Find and modify these settings:

; Process Manager Settings
pm = dynamic                  ; Dynamic process manager
pm.max_children = 50          ; Maximum number of child processes
pm.start_servers = 5          ; Number of child processes created at startup
pm.min_spare_servers = 5      ; Minimum number of idle server processes
pm.max_spare_servers = 35     ; Maximum number of idle server processes
pm.max_requests = 500         ; Number of requests each child process should execute before respawning

Adjusting PHP-FPM Settings

The optimal values for these settings depend on your server’s available memory and CPU. For a server with 4GB RAM, the values above are a good starting point. For servers with more resources, you can increase these values proportionally.
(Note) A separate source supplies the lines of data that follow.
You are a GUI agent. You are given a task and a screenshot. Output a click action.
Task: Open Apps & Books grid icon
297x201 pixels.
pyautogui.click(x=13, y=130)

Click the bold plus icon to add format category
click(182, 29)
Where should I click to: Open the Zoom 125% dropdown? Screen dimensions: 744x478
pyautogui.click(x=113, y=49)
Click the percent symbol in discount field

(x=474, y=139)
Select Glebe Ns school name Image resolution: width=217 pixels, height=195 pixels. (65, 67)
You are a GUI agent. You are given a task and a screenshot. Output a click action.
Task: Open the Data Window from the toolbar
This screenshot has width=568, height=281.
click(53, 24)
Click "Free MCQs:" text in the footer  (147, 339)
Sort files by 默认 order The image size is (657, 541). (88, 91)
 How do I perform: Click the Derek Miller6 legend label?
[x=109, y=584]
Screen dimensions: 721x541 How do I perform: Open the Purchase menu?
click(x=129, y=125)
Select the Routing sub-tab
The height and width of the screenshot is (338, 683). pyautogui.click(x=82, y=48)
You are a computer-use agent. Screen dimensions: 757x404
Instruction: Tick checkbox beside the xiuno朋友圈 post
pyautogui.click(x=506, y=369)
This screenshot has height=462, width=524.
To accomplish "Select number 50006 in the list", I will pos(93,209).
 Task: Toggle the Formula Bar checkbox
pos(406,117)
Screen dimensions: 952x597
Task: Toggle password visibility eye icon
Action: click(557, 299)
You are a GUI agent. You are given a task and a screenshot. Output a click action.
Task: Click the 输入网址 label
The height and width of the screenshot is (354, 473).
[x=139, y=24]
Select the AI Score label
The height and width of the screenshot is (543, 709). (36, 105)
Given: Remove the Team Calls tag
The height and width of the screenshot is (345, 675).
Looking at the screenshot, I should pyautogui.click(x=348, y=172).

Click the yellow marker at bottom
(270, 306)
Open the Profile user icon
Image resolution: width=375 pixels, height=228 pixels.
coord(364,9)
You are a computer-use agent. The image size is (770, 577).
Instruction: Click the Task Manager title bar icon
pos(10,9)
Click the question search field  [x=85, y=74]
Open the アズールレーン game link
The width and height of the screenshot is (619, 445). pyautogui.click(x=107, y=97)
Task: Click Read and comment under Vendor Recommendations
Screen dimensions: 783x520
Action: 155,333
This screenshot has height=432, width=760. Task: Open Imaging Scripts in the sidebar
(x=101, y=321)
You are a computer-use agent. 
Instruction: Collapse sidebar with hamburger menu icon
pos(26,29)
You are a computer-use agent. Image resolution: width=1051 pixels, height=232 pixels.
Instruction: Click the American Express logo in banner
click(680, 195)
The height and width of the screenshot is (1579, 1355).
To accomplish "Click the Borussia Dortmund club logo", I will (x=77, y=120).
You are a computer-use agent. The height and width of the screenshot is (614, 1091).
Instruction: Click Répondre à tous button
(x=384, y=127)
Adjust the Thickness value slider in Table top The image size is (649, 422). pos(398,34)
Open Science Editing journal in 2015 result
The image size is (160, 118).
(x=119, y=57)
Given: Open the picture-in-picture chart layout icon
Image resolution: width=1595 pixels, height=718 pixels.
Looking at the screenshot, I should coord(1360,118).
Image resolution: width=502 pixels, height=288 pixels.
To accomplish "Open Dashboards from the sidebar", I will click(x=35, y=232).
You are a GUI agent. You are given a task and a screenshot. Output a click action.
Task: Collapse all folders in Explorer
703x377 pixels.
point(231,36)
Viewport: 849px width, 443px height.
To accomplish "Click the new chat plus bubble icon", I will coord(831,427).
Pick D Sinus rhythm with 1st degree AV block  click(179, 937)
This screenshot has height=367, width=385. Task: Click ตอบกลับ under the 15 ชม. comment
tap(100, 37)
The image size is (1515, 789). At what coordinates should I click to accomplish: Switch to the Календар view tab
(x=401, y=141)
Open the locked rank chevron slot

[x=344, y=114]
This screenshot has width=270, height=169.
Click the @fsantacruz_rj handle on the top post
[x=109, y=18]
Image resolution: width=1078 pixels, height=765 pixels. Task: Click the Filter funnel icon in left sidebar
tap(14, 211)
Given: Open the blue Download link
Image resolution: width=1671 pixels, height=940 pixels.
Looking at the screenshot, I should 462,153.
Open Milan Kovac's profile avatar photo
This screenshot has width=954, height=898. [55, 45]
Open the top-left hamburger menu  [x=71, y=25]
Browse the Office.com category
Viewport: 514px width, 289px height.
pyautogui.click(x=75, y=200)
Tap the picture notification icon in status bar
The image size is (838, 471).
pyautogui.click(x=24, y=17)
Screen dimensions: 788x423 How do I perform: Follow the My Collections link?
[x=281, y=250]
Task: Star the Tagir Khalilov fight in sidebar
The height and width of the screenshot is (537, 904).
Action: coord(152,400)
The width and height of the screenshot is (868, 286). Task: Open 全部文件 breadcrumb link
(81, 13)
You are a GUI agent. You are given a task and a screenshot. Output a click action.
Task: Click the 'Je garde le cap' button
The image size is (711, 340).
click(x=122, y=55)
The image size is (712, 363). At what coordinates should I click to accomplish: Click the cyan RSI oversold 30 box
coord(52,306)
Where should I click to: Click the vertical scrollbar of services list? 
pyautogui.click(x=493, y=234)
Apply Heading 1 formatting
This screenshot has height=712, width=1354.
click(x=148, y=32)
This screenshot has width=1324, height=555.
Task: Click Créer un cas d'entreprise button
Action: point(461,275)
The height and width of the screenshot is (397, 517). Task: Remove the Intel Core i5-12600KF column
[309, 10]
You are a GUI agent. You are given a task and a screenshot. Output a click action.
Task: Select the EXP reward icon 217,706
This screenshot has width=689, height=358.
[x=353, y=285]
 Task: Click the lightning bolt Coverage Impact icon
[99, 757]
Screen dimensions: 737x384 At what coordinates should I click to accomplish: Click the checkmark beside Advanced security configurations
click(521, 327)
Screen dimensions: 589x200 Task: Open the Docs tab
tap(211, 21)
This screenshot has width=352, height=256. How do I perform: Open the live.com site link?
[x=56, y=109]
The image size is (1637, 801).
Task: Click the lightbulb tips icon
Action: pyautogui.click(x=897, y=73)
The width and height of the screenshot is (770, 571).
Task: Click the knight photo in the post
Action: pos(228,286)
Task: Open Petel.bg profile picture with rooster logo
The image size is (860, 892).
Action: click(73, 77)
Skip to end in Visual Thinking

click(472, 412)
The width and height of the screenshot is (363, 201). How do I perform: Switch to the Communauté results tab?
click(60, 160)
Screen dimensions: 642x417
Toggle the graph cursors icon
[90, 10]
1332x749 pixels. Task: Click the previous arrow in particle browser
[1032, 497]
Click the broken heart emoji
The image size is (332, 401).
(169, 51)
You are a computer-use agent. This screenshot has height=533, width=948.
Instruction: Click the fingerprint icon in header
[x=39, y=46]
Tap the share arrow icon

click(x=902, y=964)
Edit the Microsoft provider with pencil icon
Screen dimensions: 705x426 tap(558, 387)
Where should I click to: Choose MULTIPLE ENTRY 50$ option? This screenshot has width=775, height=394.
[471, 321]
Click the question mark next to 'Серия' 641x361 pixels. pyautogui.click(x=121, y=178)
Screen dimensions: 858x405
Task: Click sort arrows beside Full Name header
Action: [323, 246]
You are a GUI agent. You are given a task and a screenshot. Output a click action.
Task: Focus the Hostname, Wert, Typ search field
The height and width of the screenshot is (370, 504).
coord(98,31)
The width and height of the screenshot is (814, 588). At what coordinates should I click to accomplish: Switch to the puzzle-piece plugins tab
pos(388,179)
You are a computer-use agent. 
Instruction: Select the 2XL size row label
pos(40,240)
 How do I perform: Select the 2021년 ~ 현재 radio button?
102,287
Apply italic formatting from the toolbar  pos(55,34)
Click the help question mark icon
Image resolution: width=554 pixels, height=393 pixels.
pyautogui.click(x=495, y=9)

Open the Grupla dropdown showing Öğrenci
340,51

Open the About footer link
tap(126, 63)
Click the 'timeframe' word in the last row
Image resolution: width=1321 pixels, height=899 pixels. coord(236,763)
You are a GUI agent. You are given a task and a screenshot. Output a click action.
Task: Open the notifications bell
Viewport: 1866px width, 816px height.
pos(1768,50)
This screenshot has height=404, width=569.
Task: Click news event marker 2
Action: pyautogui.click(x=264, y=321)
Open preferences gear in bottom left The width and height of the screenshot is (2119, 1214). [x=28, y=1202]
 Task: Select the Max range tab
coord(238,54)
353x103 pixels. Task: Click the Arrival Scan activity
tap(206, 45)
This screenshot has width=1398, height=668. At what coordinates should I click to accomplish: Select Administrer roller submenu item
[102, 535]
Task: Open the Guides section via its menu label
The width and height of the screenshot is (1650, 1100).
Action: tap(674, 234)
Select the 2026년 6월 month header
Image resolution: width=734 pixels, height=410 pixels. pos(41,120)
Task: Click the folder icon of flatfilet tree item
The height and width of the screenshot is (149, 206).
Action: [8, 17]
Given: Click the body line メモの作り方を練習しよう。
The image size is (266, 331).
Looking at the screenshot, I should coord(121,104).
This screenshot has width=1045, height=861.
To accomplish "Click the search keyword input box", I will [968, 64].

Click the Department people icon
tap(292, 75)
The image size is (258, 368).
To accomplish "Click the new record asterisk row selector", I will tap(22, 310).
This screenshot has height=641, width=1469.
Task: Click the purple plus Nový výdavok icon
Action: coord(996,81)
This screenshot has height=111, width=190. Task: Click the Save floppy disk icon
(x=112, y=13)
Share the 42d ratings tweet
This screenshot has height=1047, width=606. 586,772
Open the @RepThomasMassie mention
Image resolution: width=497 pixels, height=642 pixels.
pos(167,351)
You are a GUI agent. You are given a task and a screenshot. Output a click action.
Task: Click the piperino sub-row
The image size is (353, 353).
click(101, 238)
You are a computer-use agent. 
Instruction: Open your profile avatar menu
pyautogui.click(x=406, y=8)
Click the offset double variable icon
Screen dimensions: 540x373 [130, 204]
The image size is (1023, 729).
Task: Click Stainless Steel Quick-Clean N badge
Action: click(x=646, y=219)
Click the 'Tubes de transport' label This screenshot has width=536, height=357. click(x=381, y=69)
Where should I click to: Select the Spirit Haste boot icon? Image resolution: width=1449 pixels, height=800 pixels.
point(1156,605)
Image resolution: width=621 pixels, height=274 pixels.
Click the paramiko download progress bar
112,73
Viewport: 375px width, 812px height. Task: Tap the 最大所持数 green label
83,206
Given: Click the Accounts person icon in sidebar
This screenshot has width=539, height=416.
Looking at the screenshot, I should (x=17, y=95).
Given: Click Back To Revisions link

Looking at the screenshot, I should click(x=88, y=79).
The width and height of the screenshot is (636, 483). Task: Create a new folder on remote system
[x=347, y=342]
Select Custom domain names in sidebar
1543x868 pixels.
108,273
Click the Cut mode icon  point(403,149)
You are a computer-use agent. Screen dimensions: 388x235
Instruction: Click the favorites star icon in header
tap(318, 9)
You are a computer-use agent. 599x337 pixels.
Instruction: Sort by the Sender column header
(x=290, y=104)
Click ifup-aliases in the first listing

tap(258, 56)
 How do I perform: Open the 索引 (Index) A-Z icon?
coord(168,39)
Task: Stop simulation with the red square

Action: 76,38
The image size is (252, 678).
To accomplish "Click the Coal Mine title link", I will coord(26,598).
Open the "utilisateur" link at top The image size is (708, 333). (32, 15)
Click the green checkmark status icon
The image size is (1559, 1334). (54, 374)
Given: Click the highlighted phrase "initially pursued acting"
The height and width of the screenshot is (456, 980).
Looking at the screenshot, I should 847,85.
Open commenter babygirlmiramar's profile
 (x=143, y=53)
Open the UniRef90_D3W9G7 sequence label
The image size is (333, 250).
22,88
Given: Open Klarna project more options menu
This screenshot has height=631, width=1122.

11.5.3. Applying the Changes

After making these changes, restart PHP-FPM and reload Nginx:

# Restart PHP-FPM
sudo systemctl restart php8.3-fpm

# Reload Nginx
sudo systemctl reload nginx

11.6. Conclusion

You have now successfully hardened and optimized your LEMP stack (Linux, Nginx, MariaDB, and PHP) for WordPress hosting. These configurations provide a good balance of security and performance for most WordPress sites.

Remember to monitor your server’s performance and adjust these settings as needed based on your specific workload and traffic patterns. Tools like MySQLTuner, Nginx status pages, and PHP-FPM status pages can help you identify bottlenecks and fine-tune your configuration.